◆ **Zu bearbeiten**:
(1) Prüfen Sie anhand des Lesetextes, ob die Aussagen (a) „Das Frühstück steht ab 5 Uhr bereit“, (b) „Christoph stammt aus Münster“ und (c) „Alle Teilnehmer starten gleichzeitig um 7 Uhr“ zutreffen. Antworten Sie jeweils mit Ja oder Nein und zitieren Sie die entscheidenden Worte wörtlich.
(2) Nennen Sie alle Merkmale, anhand derer man laut Lesetext bei Kurzstrecken Mutmaßungen über die Teilnehmer anstellen kann.
(3) Wie viele Teilnehmer gehen laut Lesetext nach dem Briefing auf die Strecke?
=== Lesetext ===
Ohne Sprachkenntnisse in Frankreich ist man Migrant, keiner will mich verstehen und ich verstehe niemand der anderen Teilnehmer. Also etwas komisch, bis ich doch noch Christoph kennen lerne, der aus Münster kommend, meine Sprache kennt. Trotzdem sind die Leute eher unter sich, einfach weil ich kein Wort verstehe. Das abendliche gemeinsame Essen fällt spartanisch aus, freundlich lächeln und abwarten.

Am nächsten Morgen starten wir mit einem gemeinsamen Frühstück, ab 5 Uhr ist alles vorbereitet. Es gibt alles, was das Herz begehrt; der Magen will um diese Uhrzeit bei mir eh nichts. Aber Kaffee und Süßes gehen immer – so halte ich das dann auch und halte mich am Kaffee fest, da ich wieder kein Wort verstehe. Das Briefing der „Rennleitung“ nutze ich um die Teilnehmer zu sondieren. Ich finde es immer wieder spannend, man kann irgendwie keine Linie erkennen. Bei Kurzstrecken ist das anders, da kann man an hand des Materials, der Kleidung, der Erscheinung mutmaßen – bei Langstrecken Veranstaltungen ist das bunt, einfach keine Möglichkeit Leute einzuschätzen. Wir sind insgesamt 69 Teilnehmer die nach dem Briefing auf die Strecke gehen. Dabei wird in 2 Gruppen gestartet: 7 Uhr und 7:05 Uhr die zweite Gruppe. Gruppen setzen sich nur aus den Startnummern zusammen. Die ersten 25 km wird dann auch gemeinsam in der Gruppe gefahren. Aus der Stadt heraus, im Peloton, bei kurzen Gesprächen, finde ich dann noch drei andere deutsche Teilnehmer, schön – dachte schon, ich bin ganz allein im fremden Land.
=== Verfügbare Daten ===
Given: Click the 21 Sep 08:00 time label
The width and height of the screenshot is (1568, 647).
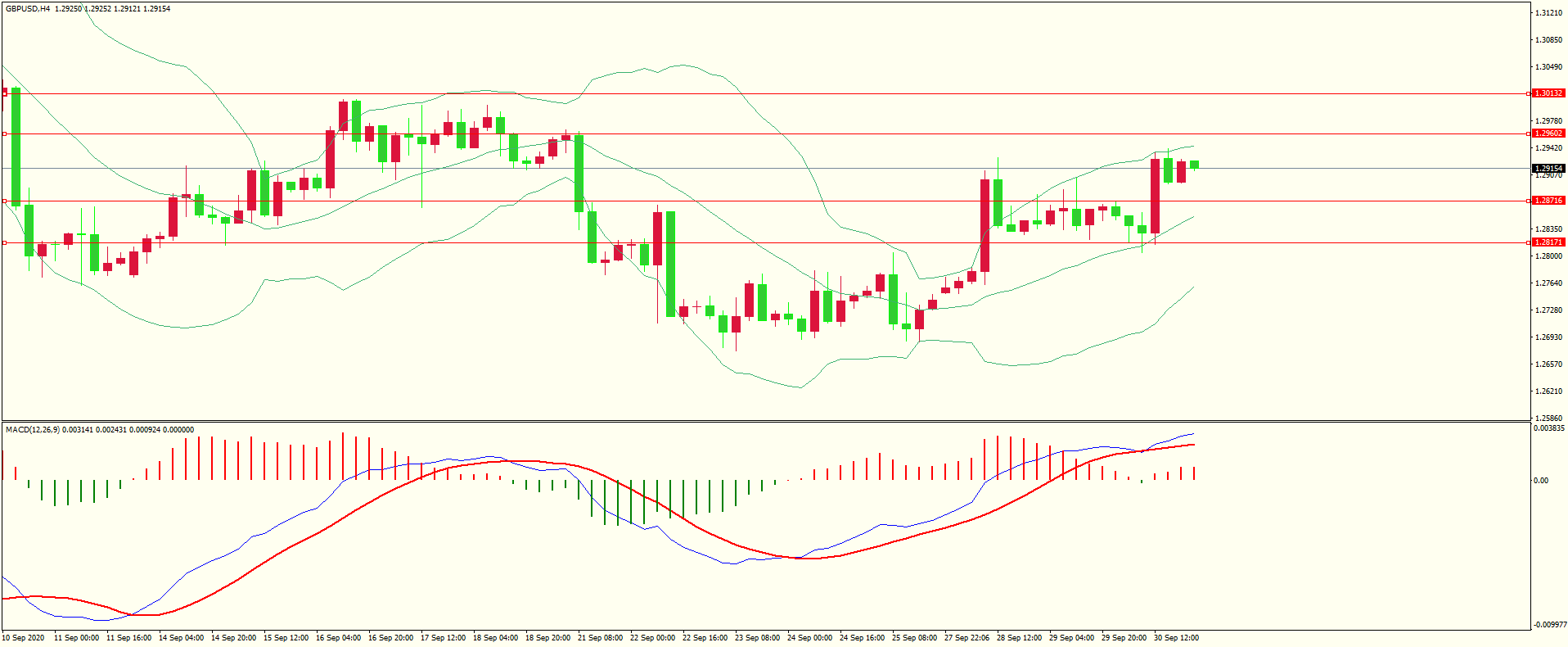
===
◆ **Lösungen**:
(1)
(a) Ja: „ab 5 Uhr ist alles vorbereitet“
(b) Ja: „der aus Münster kommend, meine Sprache kennt“
(c) Nein: „Dabei wird in 2 Gruppen gestartet: 7 Uhr und 7:05 Uhr die zweite Gruppe.“

(2) Material, Kleidung, Erscheinung

(3) 69 Teilnehmer